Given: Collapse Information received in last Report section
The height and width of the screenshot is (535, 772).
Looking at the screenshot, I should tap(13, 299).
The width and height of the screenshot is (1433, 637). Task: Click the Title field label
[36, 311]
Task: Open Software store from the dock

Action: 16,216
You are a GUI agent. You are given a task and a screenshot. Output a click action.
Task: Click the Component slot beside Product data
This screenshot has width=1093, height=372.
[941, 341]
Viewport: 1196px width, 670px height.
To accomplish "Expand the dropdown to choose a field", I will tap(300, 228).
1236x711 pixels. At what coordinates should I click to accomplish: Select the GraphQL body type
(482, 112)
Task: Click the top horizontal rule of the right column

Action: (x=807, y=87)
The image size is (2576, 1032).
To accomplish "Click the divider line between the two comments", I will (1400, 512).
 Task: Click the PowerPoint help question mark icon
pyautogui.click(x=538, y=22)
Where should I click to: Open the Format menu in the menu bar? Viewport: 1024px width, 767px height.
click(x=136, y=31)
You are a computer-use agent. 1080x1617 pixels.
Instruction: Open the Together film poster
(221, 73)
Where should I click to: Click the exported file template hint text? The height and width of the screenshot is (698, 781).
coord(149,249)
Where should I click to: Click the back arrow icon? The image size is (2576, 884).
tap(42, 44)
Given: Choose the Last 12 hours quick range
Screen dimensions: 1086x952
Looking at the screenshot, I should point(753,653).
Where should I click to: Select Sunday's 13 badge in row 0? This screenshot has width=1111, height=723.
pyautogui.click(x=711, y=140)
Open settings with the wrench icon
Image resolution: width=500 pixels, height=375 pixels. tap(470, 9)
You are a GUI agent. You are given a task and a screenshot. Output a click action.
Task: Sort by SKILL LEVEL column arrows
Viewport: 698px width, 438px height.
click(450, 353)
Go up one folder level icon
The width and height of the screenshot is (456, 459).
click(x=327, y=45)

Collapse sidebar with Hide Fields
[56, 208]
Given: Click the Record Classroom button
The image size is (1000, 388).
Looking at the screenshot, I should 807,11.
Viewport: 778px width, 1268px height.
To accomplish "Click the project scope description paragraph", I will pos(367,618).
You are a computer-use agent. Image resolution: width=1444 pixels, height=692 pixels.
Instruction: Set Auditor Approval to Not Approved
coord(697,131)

◇ ◇ ◇ ◇ ◇ ◇ ◇

Exercise directions:
All that belongs in the answer is the run of lines above from the line containing "Task: Click the top" through the line containing "Task: Sort by SKILL LEVEL column arrows", exactly as written.

Result of this exercise:
Task: Click the top horizontal rule of the right column

Action: (x=807, y=87)
The image size is (2576, 1032).
To accomplish "Click the divider line between the two comments", I will (1400, 512).
 Task: Click the PowerPoint help question mark icon
pyautogui.click(x=538, y=22)
Where should I click to: Open the Format menu in the menu bar? Viewport: 1024px width, 767px height.
click(x=136, y=31)
You are a computer-use agent. 1080x1617 pixels.
Instruction: Open the Together film poster
(221, 73)
Where should I click to: Click the exported file template hint text? The height and width of the screenshot is (698, 781).
coord(149,249)
Where should I click to: Click the back arrow icon? The image size is (2576, 884).
tap(42, 44)
Given: Choose the Last 12 hours quick range
Screen dimensions: 1086x952
Looking at the screenshot, I should point(753,653).
Where should I click to: Select Sunday's 13 badge in row 0? This screenshot has width=1111, height=723.
pyautogui.click(x=711, y=140)
Open settings with the wrench icon
Image resolution: width=500 pixels, height=375 pixels. tap(470, 9)
You are a GUI agent. You are given a task and a screenshot. Output a click action.
Task: Sort by SKILL LEVEL column arrows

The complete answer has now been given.